Crainte d’un nouveau conflit
Les conséquences de la guerre avec le Tigré ne sont pas qu’économiques pour Djibouti, elles sont aussi communautaires. Les vieux antagonismes entre les populations afars et somalis, dans l’est de l’Éthiopie, ont traversé la frontière, et, le 3 août, ce sont les communautés afars et issas djiboutiennes qui en sont venues aux mains dans certains quartiers populaires de la capitale. En plus de quelques incendies, ces événements ont surtout ravivé la crainte d’un nouveau conflit entre les deux principales communautés du pays, comme ce fus le cas au début des années 1990.

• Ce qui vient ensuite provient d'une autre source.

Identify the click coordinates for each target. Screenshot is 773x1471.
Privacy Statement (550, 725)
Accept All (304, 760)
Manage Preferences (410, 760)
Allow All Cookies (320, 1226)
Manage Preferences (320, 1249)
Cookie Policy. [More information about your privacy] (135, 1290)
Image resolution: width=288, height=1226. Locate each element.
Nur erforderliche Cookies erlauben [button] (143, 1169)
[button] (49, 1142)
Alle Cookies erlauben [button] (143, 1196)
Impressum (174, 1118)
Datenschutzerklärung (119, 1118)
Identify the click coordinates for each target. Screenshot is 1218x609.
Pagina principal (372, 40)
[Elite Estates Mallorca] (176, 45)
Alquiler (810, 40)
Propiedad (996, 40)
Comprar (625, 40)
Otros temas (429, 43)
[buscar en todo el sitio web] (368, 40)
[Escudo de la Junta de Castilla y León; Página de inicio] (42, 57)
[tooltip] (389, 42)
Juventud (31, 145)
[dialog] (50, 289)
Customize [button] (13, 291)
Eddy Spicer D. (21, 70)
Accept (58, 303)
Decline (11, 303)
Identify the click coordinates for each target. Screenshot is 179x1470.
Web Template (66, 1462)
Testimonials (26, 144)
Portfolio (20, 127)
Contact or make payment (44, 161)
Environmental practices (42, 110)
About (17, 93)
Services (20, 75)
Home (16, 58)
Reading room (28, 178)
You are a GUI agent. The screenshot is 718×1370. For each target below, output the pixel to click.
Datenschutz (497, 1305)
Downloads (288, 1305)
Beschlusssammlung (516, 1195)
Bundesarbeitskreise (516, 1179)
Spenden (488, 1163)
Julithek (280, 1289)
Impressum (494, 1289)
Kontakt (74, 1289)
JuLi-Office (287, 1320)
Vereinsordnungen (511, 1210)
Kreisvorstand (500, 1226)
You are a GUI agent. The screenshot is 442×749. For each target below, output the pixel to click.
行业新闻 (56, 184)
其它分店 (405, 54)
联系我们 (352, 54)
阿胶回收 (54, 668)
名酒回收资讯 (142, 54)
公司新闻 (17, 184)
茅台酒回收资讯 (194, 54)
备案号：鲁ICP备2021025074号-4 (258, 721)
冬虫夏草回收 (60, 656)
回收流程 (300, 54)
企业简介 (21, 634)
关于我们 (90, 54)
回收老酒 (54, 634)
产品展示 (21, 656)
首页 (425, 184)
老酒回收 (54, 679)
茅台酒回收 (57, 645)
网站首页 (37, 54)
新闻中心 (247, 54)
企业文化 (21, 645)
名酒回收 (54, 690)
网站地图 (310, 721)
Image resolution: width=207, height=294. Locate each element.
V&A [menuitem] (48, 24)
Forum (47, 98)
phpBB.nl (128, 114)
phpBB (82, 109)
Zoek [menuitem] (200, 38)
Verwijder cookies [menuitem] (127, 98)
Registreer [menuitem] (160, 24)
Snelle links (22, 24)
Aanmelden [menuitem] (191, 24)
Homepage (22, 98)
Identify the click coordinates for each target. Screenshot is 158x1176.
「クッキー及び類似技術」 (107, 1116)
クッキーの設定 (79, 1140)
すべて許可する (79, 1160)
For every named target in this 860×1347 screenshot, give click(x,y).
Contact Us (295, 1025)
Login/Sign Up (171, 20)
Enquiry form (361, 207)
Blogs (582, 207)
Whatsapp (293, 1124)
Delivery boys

Pas question de laisser la situation interne risquer de s’aggraver pour IOG, au moment où son pays fait figure de dernier îlot de stabilité, cerné dans la sous-région par les tensions grandissantes entre l’Éthiopie et le Soudan, une Somalie toujours en proie à ses démons intérieurs, une Érythrée très interventionniste dans le Tigré et la guerre civile au Yémen. Dans ce contexte hautement inflammable, IOG apparaît plus que jamais comme le garant de la paix et du développement de son pays durant ce qui devrait être son dernier mandat. En 2026, le chef de l’État aura en effet dépassé la limite d’âge, fixée à 75 ans par la Constitution, qu’il s’est, en mai, engagé à respecter.